[Dataset excerpts]
+---+

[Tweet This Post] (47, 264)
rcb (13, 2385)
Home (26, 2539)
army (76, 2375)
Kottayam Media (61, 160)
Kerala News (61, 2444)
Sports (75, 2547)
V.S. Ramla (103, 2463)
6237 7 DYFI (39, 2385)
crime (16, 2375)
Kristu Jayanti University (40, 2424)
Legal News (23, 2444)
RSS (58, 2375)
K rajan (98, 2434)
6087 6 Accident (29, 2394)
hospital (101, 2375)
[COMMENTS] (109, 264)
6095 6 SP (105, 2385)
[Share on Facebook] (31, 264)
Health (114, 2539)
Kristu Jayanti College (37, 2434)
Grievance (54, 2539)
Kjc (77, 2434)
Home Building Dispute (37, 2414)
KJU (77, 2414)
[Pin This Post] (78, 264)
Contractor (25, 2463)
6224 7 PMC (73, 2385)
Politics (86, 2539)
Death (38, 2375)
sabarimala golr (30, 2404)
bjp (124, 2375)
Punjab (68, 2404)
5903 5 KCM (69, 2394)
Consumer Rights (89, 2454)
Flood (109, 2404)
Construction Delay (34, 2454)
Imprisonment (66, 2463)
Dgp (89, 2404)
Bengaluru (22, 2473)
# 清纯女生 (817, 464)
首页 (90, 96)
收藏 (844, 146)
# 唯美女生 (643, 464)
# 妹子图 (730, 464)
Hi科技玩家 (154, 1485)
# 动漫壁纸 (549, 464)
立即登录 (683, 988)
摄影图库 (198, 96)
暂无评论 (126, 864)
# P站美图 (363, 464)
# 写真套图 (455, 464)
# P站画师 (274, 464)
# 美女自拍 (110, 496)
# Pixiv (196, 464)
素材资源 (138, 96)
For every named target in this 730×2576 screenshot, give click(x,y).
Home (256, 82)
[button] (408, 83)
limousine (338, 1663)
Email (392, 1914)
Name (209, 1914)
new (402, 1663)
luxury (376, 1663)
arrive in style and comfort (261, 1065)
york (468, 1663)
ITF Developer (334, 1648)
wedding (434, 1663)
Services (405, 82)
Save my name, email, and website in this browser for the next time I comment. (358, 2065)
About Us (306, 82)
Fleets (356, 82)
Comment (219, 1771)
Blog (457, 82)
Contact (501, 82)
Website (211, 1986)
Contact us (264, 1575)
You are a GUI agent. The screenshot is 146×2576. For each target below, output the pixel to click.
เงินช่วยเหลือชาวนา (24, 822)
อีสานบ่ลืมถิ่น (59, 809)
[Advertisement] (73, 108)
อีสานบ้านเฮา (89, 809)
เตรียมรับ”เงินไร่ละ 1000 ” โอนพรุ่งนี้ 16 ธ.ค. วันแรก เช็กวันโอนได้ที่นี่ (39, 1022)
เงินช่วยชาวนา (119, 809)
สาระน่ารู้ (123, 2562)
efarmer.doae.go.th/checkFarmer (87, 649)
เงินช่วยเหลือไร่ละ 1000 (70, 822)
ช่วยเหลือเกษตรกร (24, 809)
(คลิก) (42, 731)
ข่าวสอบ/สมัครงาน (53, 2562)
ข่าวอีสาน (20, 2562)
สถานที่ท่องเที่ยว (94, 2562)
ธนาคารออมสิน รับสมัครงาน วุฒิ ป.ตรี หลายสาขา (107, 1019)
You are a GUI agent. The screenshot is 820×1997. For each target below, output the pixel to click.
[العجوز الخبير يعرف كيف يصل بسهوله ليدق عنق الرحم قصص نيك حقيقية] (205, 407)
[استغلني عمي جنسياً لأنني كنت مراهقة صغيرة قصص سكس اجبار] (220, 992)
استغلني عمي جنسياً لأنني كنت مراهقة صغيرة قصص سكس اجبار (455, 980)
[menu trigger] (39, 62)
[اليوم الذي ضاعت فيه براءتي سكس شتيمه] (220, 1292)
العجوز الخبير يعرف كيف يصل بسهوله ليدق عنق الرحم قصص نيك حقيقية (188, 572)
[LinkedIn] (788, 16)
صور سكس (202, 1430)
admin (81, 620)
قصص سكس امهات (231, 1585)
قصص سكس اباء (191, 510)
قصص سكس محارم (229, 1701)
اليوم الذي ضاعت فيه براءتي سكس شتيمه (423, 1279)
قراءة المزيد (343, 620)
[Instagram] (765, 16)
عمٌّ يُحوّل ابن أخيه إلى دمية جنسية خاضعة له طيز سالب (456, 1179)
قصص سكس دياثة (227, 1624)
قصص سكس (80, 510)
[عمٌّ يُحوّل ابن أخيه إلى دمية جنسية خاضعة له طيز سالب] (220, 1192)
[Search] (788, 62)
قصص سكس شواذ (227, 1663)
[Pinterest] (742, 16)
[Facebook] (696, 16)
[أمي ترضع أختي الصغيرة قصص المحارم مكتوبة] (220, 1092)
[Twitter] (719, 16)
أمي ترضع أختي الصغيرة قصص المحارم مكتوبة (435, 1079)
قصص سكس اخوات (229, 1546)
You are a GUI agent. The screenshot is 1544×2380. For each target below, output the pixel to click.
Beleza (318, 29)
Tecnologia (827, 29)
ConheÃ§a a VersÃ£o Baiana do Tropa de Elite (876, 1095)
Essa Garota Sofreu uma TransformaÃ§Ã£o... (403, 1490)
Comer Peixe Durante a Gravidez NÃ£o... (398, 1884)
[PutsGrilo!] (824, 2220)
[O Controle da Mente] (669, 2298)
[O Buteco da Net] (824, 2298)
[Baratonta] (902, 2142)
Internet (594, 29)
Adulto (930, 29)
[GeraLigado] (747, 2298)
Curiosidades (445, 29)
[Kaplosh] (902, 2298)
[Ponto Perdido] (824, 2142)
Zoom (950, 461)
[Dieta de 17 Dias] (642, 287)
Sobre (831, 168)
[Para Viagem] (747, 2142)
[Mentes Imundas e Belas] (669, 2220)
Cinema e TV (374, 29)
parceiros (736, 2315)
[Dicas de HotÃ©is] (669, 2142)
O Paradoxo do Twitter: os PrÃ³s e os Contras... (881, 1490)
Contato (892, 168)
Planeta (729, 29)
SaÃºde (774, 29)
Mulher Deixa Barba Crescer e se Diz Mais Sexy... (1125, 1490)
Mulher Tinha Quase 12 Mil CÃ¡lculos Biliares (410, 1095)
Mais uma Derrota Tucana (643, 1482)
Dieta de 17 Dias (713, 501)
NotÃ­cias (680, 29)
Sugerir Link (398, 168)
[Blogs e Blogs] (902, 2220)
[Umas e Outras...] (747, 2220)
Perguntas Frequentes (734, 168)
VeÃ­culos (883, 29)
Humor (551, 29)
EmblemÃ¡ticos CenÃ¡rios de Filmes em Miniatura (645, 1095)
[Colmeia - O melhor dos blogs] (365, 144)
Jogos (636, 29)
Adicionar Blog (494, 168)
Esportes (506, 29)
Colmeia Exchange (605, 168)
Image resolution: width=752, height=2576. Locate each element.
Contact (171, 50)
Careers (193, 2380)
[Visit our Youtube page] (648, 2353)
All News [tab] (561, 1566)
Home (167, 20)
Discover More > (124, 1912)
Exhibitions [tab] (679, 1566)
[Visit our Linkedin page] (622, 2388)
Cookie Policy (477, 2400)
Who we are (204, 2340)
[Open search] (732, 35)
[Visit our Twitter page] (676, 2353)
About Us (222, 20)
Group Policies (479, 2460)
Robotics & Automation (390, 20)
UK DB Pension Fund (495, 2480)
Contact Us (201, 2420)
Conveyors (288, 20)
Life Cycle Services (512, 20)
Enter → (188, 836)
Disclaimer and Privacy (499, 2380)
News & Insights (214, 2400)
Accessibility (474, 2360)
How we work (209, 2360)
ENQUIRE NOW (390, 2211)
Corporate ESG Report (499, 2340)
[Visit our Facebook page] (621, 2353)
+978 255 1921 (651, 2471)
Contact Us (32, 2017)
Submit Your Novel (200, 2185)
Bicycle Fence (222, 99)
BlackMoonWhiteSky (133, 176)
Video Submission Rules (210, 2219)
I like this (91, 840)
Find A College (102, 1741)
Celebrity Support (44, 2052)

+---+

• TASK TO COMPLETE
Starting with the line with "[عمٌّ يُحوّل ابن" above and going on through the line with "Tecnologia (827, 29)", transcribe every line exactly, both ends included, and add nothing.

• OUTPUT OF THE EXERCISE
[عمٌّ يُحوّل ابن أخيه إلى دمية جنسية خاضعة له طيز سالب] (220, 1192)
[Search] (788, 62)
قصص سكس شواذ (227, 1663)
[Pinterest] (742, 16)
[Facebook] (696, 16)
[أمي ترضع أختي الصغيرة قصص المحارم مكتوبة] (220, 1092)
[Twitter] (719, 16)
أمي ترضع أختي الصغيرة قصص المحارم مكتوبة (435, 1079)
قصص سكس اخوات (229, 1546)
You are a GUI agent. The screenshot is 1544×2380. For each target below, output the pixel to click.
Beleza (318, 29)
Tecnologia (827, 29)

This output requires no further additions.